[start of DATA EXCERPTS]
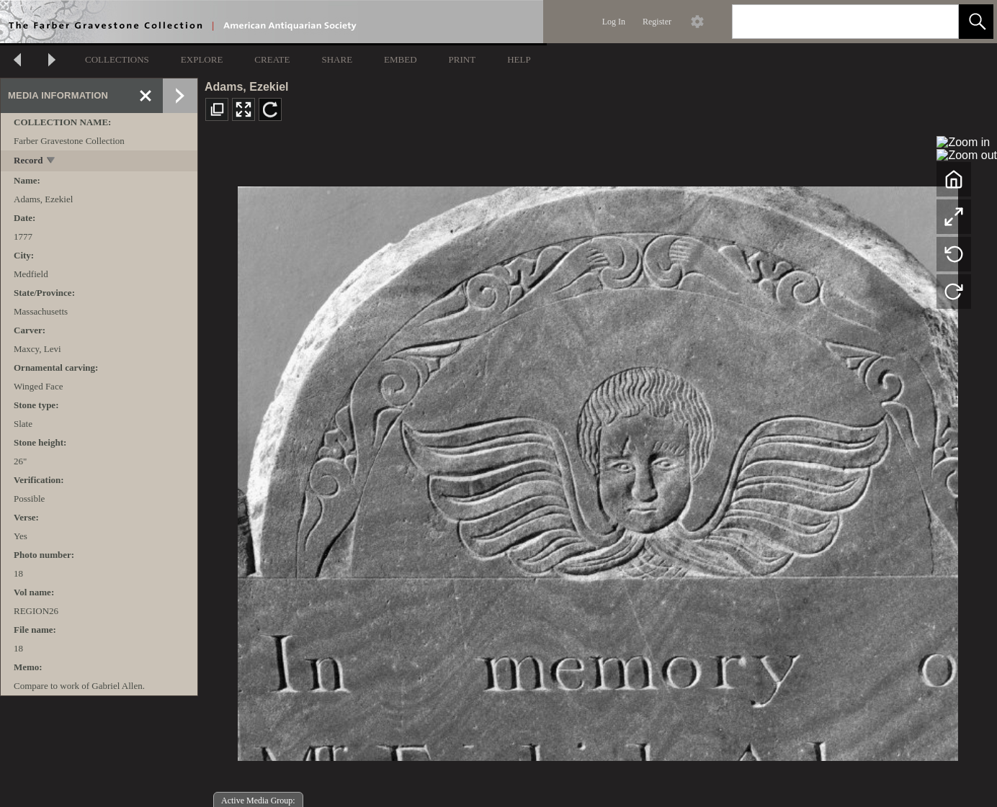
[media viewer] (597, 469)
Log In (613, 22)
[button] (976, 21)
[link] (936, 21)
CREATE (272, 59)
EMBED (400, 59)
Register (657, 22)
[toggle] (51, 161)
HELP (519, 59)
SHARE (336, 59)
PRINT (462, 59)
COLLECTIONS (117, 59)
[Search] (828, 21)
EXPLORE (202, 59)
[end of DATA EXCERPTS]
• [SHORT EXERCISE]
Repeat every line of the listing above exactly, without the pictures.

• [OUTPUT]
[media viewer] (597, 469)
Log In (613, 22)
[button] (976, 21)
[link] (936, 21)
CREATE (272, 59)
EMBED (400, 59)
Register (657, 22)
[toggle] (51, 161)
HELP (519, 59)
SHARE (336, 59)
PRINT (462, 59)
COLLECTIONS (117, 59)
[Search] (828, 21)
EXPLORE (202, 59)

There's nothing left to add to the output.